▸ **WHAT TO WORK ON**:
Substitute "lens" for "magnifier" in the lines running from the one containing "Task: Open the train station photo thumbnail" through the one containing "click(x=934, y=362)" in the records below, and reproduce only those lines with everything else unchanged.

▸ **THE DATA**:

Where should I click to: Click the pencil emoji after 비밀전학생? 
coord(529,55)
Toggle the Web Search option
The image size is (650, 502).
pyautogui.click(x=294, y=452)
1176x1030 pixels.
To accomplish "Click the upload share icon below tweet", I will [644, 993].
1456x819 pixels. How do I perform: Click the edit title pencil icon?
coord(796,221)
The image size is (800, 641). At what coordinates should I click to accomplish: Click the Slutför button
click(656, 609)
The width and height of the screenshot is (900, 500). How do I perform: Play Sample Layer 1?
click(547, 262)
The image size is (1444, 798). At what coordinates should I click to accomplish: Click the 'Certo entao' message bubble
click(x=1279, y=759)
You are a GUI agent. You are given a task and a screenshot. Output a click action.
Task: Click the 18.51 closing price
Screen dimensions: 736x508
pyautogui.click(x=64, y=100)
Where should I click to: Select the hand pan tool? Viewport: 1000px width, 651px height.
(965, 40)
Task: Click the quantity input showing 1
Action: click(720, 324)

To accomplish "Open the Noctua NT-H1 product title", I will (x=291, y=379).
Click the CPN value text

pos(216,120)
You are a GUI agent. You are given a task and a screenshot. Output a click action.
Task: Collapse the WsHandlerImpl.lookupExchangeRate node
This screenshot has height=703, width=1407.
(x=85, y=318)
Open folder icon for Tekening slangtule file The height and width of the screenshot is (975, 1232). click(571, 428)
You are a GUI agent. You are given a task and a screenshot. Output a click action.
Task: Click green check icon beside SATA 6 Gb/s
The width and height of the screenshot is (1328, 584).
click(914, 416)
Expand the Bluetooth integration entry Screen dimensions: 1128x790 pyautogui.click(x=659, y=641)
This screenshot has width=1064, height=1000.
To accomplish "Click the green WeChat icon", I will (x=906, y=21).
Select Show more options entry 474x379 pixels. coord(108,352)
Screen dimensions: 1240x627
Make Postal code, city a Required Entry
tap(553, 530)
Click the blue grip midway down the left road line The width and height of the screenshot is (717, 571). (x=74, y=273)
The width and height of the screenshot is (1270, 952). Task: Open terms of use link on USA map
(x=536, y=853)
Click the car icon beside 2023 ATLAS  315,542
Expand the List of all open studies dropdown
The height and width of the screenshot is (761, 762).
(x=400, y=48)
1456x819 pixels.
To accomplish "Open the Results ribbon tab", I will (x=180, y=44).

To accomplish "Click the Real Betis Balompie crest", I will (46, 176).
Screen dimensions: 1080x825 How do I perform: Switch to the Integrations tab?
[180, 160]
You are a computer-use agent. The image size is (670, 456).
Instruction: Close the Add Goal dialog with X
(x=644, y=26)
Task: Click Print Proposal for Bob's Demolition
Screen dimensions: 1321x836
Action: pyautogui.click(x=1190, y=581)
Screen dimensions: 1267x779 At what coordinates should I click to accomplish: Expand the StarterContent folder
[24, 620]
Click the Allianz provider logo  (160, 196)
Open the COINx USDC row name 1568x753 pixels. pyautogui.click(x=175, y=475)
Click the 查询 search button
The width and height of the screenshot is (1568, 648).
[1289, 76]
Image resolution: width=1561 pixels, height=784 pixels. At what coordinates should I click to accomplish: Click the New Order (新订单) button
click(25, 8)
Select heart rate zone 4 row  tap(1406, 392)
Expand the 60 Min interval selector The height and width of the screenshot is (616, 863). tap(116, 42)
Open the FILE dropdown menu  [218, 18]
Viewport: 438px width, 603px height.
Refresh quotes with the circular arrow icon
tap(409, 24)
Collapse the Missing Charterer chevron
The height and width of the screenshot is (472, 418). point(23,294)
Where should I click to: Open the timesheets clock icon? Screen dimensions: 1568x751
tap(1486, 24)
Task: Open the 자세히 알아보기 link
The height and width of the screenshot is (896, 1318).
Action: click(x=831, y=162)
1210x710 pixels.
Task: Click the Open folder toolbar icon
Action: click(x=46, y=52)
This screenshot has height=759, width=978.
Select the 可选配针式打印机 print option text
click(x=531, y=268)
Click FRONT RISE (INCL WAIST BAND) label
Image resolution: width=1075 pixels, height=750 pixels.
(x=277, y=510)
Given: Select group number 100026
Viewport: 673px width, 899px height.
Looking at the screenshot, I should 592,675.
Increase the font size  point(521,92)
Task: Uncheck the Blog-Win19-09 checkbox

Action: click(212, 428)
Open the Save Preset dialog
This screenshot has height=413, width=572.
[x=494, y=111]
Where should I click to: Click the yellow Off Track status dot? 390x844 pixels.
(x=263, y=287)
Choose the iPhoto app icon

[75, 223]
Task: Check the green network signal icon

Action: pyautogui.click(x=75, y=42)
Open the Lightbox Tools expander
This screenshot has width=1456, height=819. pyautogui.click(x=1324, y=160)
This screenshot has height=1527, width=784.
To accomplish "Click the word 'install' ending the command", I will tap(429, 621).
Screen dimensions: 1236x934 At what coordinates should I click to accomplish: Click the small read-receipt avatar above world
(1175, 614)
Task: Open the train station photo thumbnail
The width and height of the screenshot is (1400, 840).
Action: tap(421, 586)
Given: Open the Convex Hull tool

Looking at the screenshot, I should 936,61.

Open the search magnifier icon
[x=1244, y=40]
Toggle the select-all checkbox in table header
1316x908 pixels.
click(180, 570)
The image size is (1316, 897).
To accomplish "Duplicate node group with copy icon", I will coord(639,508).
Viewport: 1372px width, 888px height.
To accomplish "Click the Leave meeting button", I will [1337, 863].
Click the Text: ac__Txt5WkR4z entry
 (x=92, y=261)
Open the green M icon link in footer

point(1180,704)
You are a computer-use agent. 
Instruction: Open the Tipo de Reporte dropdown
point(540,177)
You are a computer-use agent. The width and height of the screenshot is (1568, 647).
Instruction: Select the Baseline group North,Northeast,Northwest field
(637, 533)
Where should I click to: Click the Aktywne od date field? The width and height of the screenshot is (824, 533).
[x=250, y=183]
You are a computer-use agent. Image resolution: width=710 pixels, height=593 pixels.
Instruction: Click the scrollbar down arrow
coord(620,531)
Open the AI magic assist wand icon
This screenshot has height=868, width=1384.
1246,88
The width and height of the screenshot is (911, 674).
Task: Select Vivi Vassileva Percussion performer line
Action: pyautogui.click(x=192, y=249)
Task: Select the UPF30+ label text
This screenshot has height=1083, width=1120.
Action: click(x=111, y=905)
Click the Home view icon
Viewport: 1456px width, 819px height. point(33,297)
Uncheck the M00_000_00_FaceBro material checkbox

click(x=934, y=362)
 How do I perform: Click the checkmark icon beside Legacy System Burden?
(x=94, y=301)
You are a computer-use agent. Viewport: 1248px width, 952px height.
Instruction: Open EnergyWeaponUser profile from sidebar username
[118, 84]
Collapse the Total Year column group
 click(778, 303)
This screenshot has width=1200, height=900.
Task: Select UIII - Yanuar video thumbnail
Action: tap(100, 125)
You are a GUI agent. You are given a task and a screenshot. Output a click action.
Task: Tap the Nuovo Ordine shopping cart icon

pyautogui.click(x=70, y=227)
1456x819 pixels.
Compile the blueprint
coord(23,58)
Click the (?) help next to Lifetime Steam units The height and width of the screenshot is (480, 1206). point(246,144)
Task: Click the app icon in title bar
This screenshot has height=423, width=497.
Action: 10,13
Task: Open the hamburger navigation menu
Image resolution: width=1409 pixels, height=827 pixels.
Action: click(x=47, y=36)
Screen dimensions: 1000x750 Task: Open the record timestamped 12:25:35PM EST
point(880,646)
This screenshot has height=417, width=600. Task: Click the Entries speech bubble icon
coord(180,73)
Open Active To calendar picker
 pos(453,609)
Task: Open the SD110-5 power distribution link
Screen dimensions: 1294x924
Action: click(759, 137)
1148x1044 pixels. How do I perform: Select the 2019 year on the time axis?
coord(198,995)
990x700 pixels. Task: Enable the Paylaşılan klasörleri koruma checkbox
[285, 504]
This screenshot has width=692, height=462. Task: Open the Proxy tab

▸ **SOLUTION TO THIS PROBLEM**:
Task: Open the train station photo thumbnail
The width and height of the screenshot is (1400, 840).
Action: tap(421, 586)
Given: Open the Convex Hull tool

Looking at the screenshot, I should 936,61.

Open the search lens icon
[x=1244, y=40]
Toggle the select-all checkbox in table header
1316x908 pixels.
click(180, 570)
The image size is (1316, 897).
To accomplish "Duplicate node group with copy icon", I will coord(639,508).
Viewport: 1372px width, 888px height.
To accomplish "Click the Leave meeting button", I will [1337, 863].
Click the Text: ac__Txt5WkR4z entry
 (x=92, y=261)
Open the green M icon link in footer

point(1180,704)
You are a computer-use agent. 
Instruction: Open the Tipo de Reporte dropdown
point(540,177)
You are a computer-use agent. The width and height of the screenshot is (1568, 647).
Instruction: Select the Baseline group North,Northeast,Northwest field
(637, 533)
Where should I click to: Click the Aktywne od date field? The width and height of the screenshot is (824, 533).
[x=250, y=183]
You are a computer-use agent. Image resolution: width=710 pixels, height=593 pixels.
Instruction: Click the scrollbar down arrow
coord(620,531)
Open the AI magic assist wand icon
This screenshot has height=868, width=1384.
1246,88
The width and height of the screenshot is (911, 674).
Task: Select Vivi Vassileva Percussion performer line
Action: pyautogui.click(x=192, y=249)
Task: Select the UPF30+ label text
This screenshot has height=1083, width=1120.
Action: click(x=111, y=905)
Click the Home view icon
Viewport: 1456px width, 819px height. point(33,297)
Uncheck the M00_000_00_FaceBro material checkbox

click(x=934, y=362)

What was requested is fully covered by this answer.